- Born: 14 August 1963 (age 62) Arnsberg, Germany
- Occupations: Writer and poet
- Years active: 2006–present
- Website: Official website of Meinolf Finke (in German)

= Meinolf Finke =

German writer and poet

Meinolf Finke (born 14 August 1963 in Arnsberg) is a German writer and poet.

== Life and career ==
Meinolf Finke was born 1963 in Arnsberg (Westphalia). After obtaining the Abitur at Gymnasium Laurentianum Arnsberg, military service and a training as banker he started his studies of business economics at University of Bamberg in 1987, which he completed with the degree of a graduate in business administration. After that he went for local language studies to France an Italy. Since 1993 he has been working in the field of tax accountancy and auditing in the Rhineland.

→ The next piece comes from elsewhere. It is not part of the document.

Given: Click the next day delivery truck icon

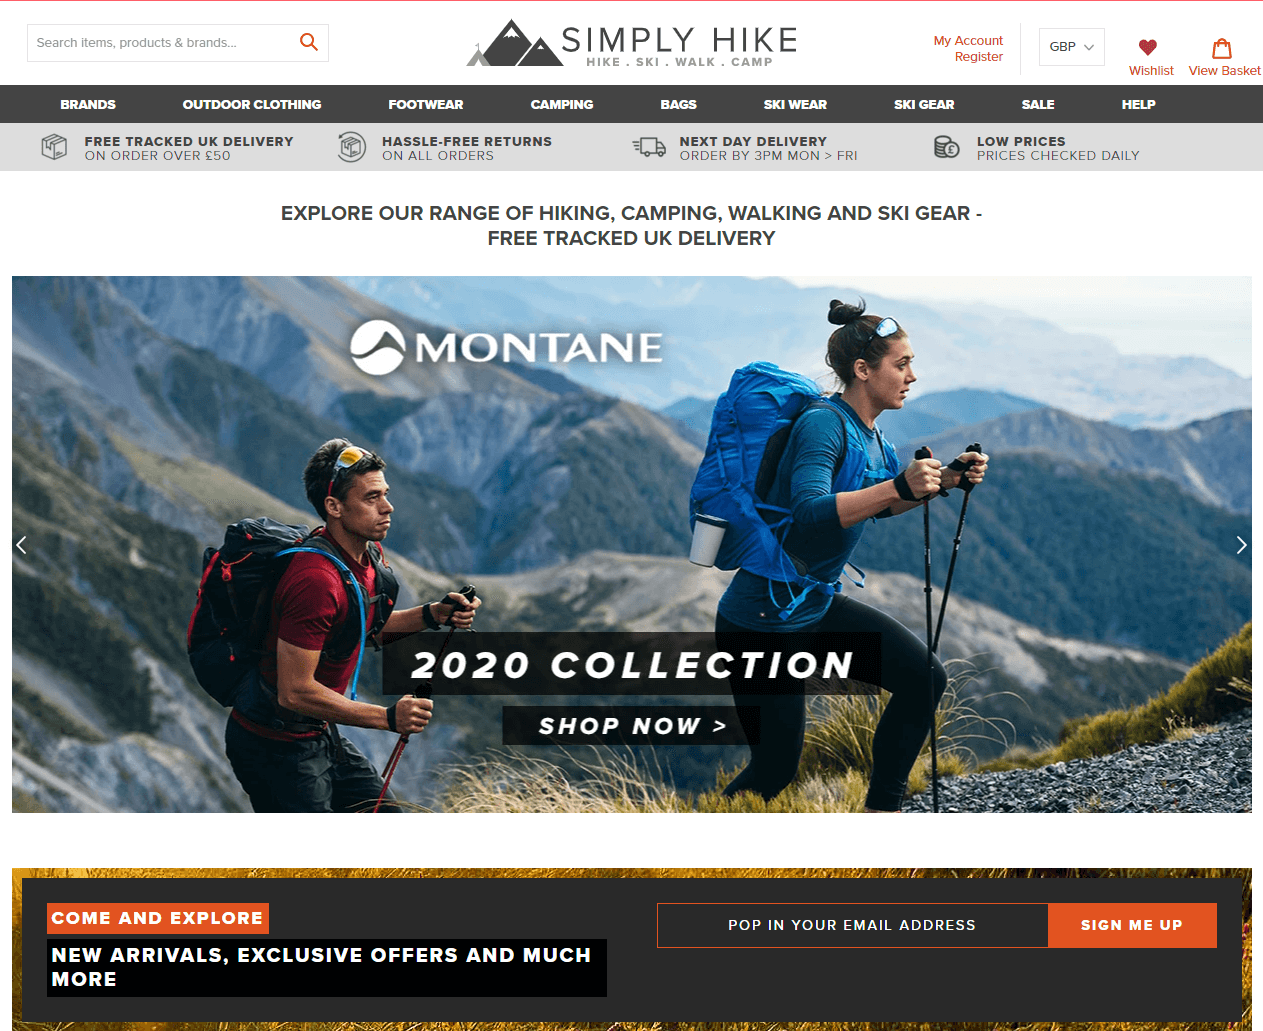Looking at the screenshot, I should click(649, 147).
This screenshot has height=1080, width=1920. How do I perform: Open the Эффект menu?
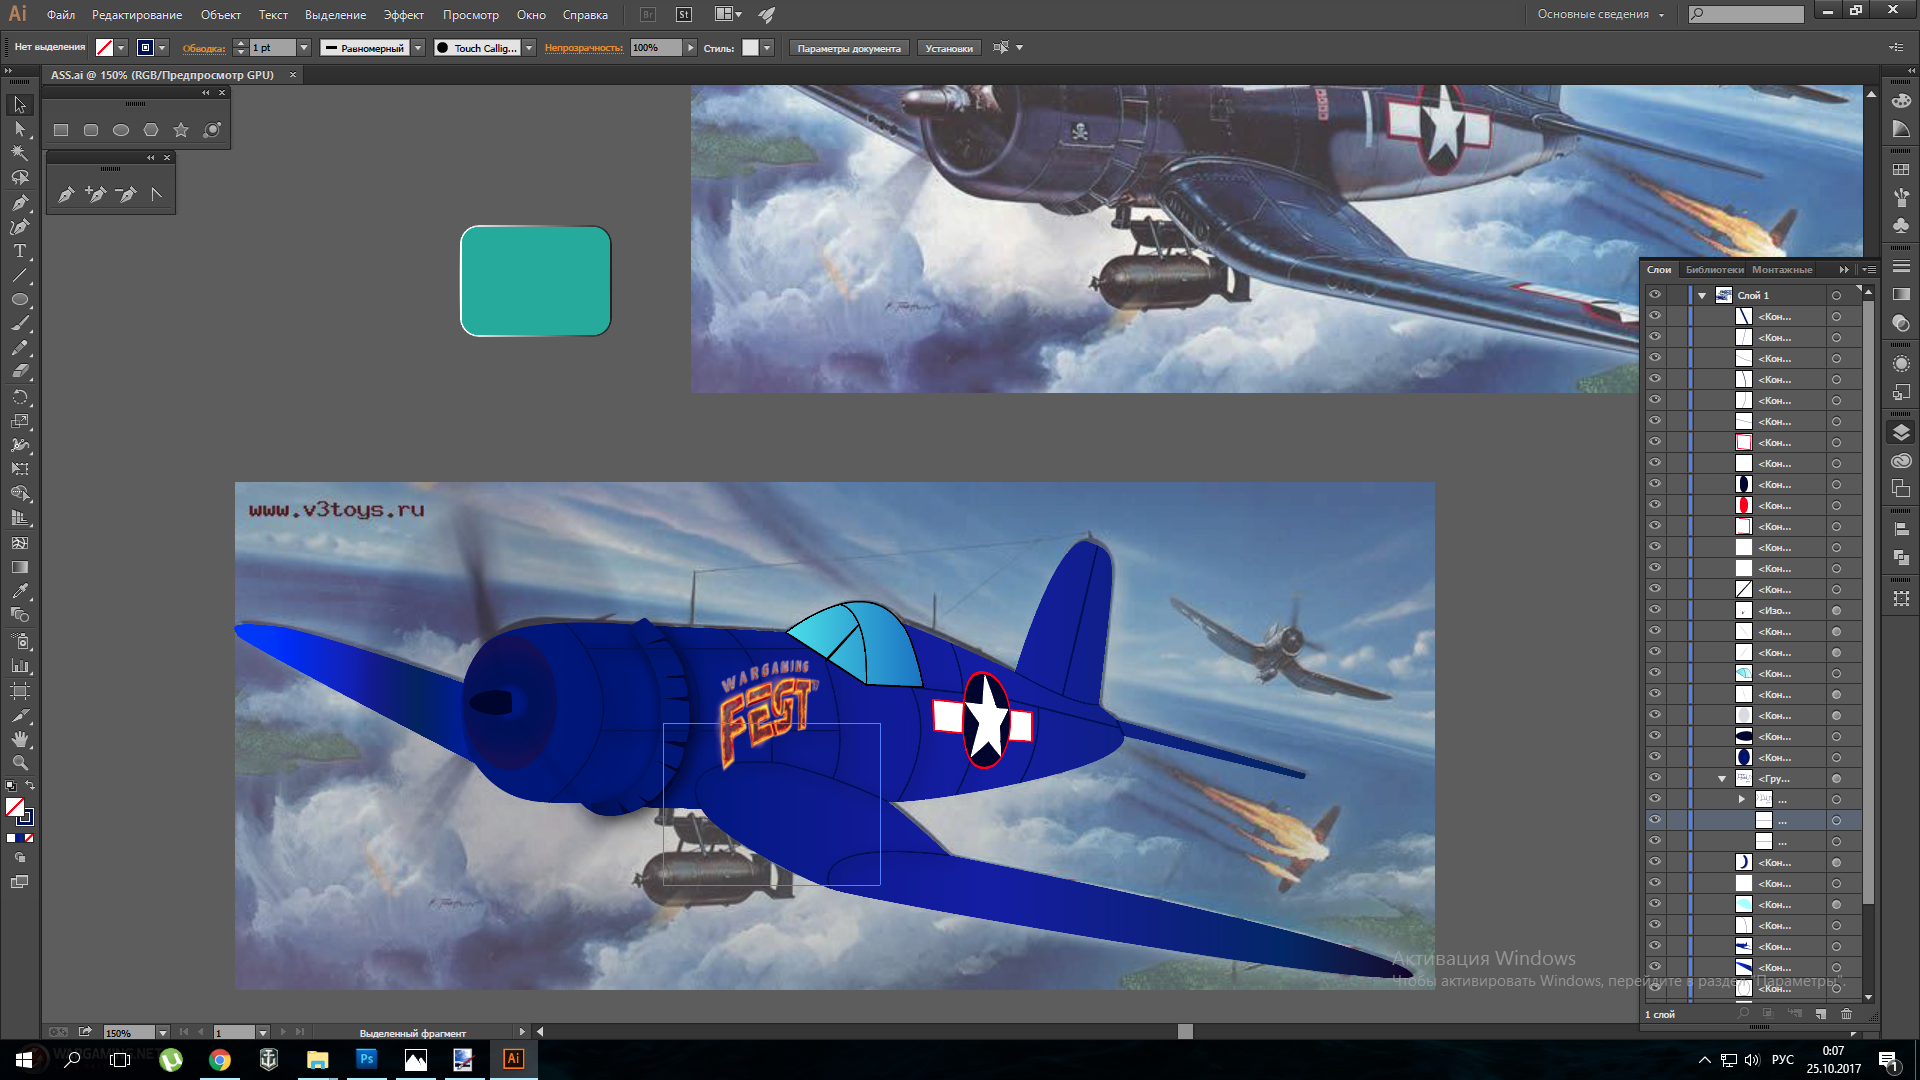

In addition to his professional activities in accountancy, Finke developed his talent in writing, preferably poetry. He first published some of his poems in the anthology of poetry Die Jahreszeiten der Liebe. In March 2014 his first own book of poetry Zauberwelten in the series 100 Poems was published by Martin Werhand Verlag. His second book of poetry followed in November 2015, edited by Martin Werhand and entitled Lichtgestöber in the series 100 Sonnets by the same publisher. His third book was published December 2016 in the series 50 Sonnets entitled Wintersonne. Another book in the series 50 Sonnets, entitled Goldregenzeit was published in September 2017. In December 2019, a best-of-volume with Finke's poems was published in the series 250 poems in the MWV under the title Blütenlese.

Meinolf Finke's poetry is characterized by a classical, predominantly romantic style, as he often writes traditional sonnets similar to those by August von Platen-Hallermünde.

Meinolf Finke lives and works in Bonn.

== Publications (selection) ==
=== Books ===
- Zauberwelten. 100 Gedichte. Martin Werhand Verlag, Melsbach 2014, 142 p. ISBN 978-3-943910-03-2.
- Lichtgestöber. 100 Sonette. Martin Werhand Verlag, Melsbach 2015, 164 p. ISBN 978-3-943910-04-9.
- Wintersonne. 50 Sonette. Martin Werhand Verlag, Melsbach 2016, 120 p. ISBN 978-3-943910-34-6.
- Goldregenzeit. 50 Sonette. Martin Werhand Verlag, Melsbach 2017, 120 p. ISBN 978-3-943910-59-9.
- Blütenlese. 250 Gedichte. Martin Werhand Verlag, Melsbach 2019, 302 p. ISBN 978-3-943910-37-7.

=== Anthologies ===
- Die Jahreszeiten der Liebe. Anthology, Martin Werhand Verlag, Melsbach 2006, ISBN 3-9806390-4-5.